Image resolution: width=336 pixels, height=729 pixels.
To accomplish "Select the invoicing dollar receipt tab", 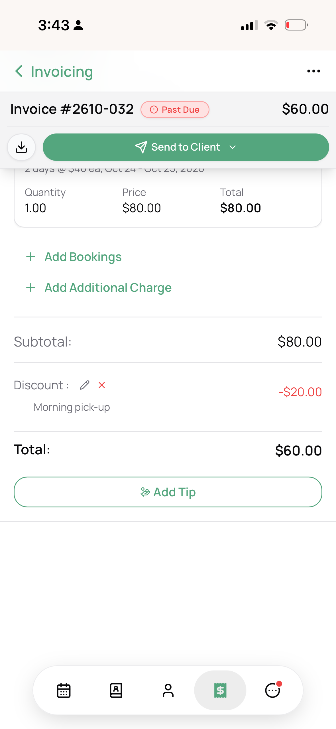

◆ ◆ ◆ ◆ ◆

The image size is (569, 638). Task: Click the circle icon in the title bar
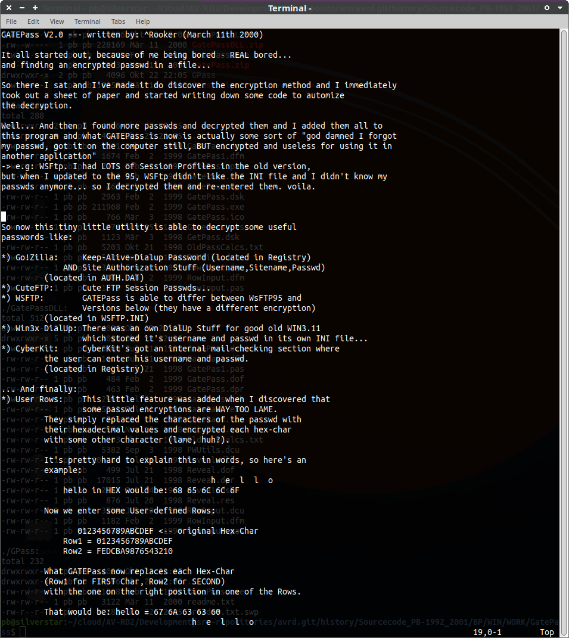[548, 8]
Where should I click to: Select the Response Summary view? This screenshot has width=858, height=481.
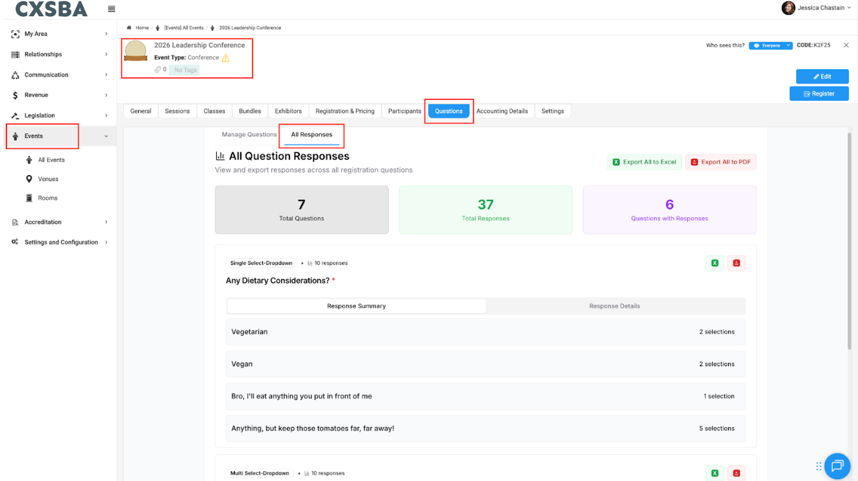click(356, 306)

◆ ◆ ◆ ◆ ◆

WHAT YOU ARE ASKED TO DO |
Within the listing above, find the line containing "Image resolution: width=336" and the line containing "the invoicing dollar". Transcribe them and everything between them exactly, leaving out the pictures.

FINISHED EXERCISE |
Image resolution: width=336 pixels, height=729 pixels.
To accomplish "Select the invoicing dollar receipt tab", 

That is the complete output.